Pero London antepone esta situación idílica del animal a todo lo que vendrá inmediatamente después. Al principio del libro Buck es un perro feliz, confiado, amable, cariñoso, no recela de nada ni de nadie porque desde cachorro todo han sido buenas atenciones hacia él. Por eso no desconfía cuando Manuel, ayudante del jardinero, lo lleva a la estación de College Park para venderlo a un desalmado por un puñado de monedas de oro. Buck es trasladado a las frías y salvajes tierras del Norte, donde las prospecciones auríferas y la nueva organización social necesita de perros fuertes y de pelo largo para tirar de los trineos y soportar las gélidas temperaturas.

Este hecho marca un antes y un después en la ley que rige el comportamiento de Buck. Son ahora, como dice el autor, el garrote y el colmillo los elementos que marcan su conducta corregida, por tanto, a golpes y a dentelladas de otros perros.

La extremada exigencia física a la que se ven sometidos los perros y las relaciones con el resto de animales del grupo llenan de crudeza y violencia decenas de páginas de la novela. La lucha por la supervivencia se convierte en el rol esencial que tiene que jugar Buck para salir adelante. Al principio se comporta tímidamente, lo que implica verse avasallado por los otros perros que son muy territoriales y resabidos. Le roban la comida, lo desplazan de cualquier acomodo que encuentre… Pero pronto se va a dar cuenta de que tiene que espabilarse deprisa para ganar su posición en el grupo y hacerse respetar.

Para dar más intensidad a esta dramática aventura, London “humaniza” a los protagonistas cánidos de su obra. Los perros piensan, sienten, son presa de celos y envidias, aman y sufren como cualquier persona.

London pone de manifiesto que en aquellas durísimas condiciones la adaptación al medio marca, tanto para animales como para humanos, quién vive y quién muere. La improvisación y los errores se pagan muy caros en una travesía a través de la nieve y el hielo. Tal es el caso de Hal, Carlos y Mercedes.
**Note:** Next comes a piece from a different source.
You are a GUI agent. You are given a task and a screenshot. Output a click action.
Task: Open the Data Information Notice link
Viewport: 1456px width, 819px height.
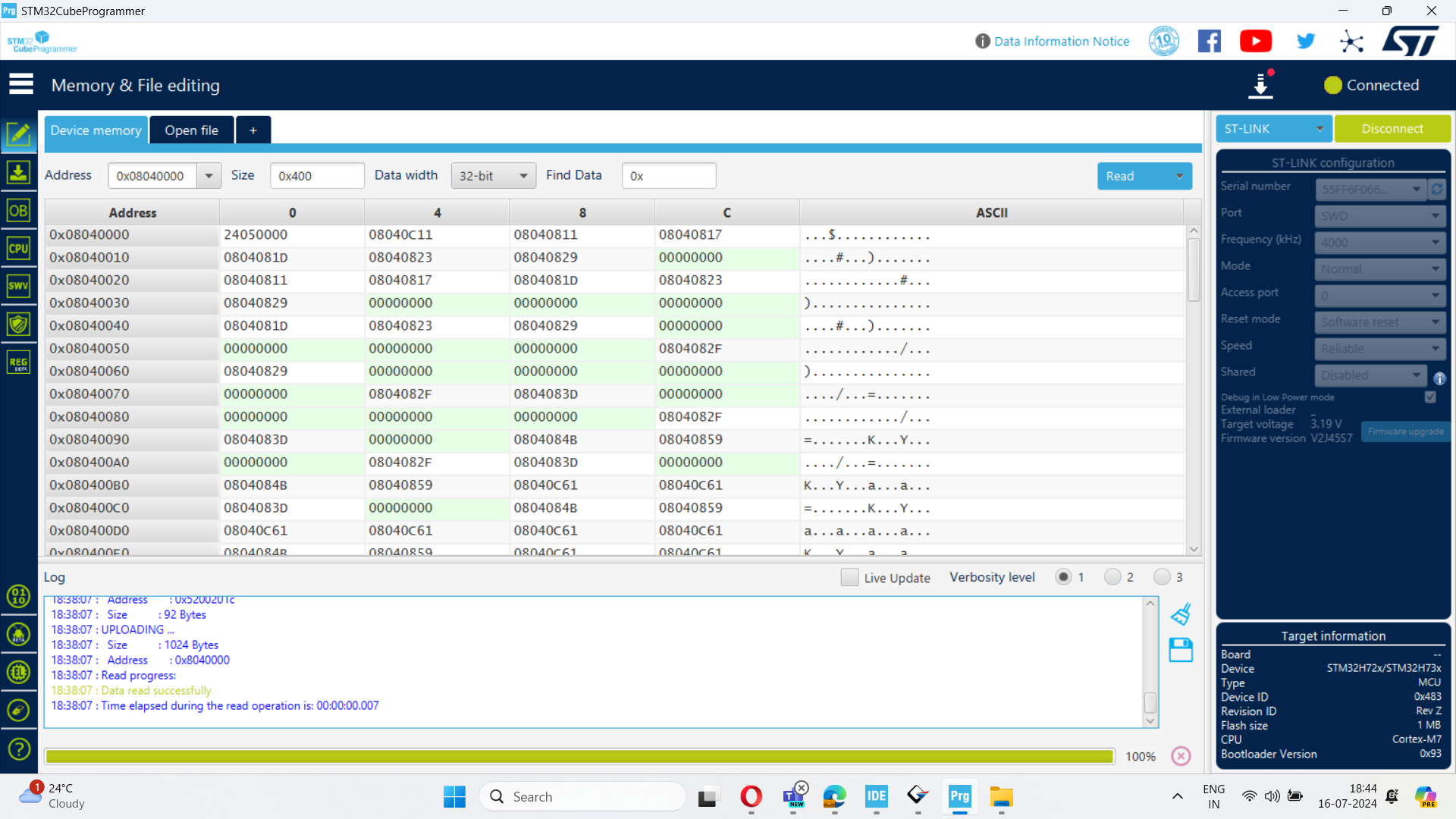pos(1061,41)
Hay un lapso en las aventuras de Buck donde parecen revivirse los felices días de Santa Clara, junto a su nuevo amo y amigo Thornton. Pero Buck ya había experimentado un cambio progresivo. El carácter del animal domesticado durante generaciones y fiel compañero de sus amos había perdido fuerza, y surgió lo que se ha venido llamando el instinto animal más primitivo, dormido en el alma del perro y que lo devuelve a sus orígenes, respondiendo a la llamada del bosque que entona el amigo lobo.